June 3, 2010- Sixty-six percent of the inmates in the state of New York come from New York City. But 91 percent of them are incarcerated upstate, in communities where they have long been counted by the U.S. census.

On paper, this means prisoners belong not to the communities from which they’ve come (and to which they eventually will return), but to places where they can neither vote, check out a library book or attend a local school.

The counting quirk sounds like a quandary for demographers. But it also means, come gerrymandering time, that many urban black communities look smaller than they actually are, a disproportionate number of their residents having been counted in the rural areas that are home to penitentiaries.

Most states redraw political districts every 10 years using census data, and so this counting practice has the effect of increasing the political power of anyone who lives near a prison, while decreasing the power of the communities where prisoners legally reside.

Critics disdainfully call the practice “prison-based gerrymandering.”

During the 2000 census, 43,000 New York City residents were counted upstate in this way. Remove them, and seven state senate districts would not have met minimum population requirements and would have had to be redrawn, setting off a chain reaction throughout the state, according to a report released this week by the NAACP Legal Defense Fund.

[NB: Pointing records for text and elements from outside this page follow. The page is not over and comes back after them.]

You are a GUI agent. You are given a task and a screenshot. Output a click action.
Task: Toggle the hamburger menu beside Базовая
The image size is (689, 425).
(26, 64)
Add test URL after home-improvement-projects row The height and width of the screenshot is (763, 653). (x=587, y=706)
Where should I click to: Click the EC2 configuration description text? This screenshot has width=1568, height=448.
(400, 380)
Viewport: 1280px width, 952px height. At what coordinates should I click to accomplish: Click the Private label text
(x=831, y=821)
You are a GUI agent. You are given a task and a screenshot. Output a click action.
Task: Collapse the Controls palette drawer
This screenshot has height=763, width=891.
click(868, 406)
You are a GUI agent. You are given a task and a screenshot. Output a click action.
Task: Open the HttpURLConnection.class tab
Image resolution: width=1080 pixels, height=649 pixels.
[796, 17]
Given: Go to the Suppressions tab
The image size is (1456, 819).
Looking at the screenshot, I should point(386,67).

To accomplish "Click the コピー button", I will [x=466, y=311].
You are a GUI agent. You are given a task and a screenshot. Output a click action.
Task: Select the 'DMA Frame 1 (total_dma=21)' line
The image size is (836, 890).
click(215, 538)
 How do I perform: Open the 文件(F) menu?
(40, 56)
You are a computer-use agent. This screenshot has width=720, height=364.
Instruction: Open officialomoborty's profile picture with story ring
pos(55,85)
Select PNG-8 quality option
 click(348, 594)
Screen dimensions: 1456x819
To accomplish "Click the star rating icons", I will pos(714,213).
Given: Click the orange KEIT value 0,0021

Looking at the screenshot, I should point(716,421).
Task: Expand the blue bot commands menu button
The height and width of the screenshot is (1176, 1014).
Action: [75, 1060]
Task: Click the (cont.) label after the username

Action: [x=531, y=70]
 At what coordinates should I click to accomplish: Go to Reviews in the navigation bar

This counting method “artificially inflates the population count — and thus, the political influence — of the districts where prisons and jails are located,” wrote the authors of the report, “Captive Constituents: Prison-Based Gerrymandering & The Distortion of Our Democracy.” “At the same time,” they add, “this practice reduces the political power of everyone else. The viability of our communities, integrity of our democracy and basic principles of equality suffer as a result.”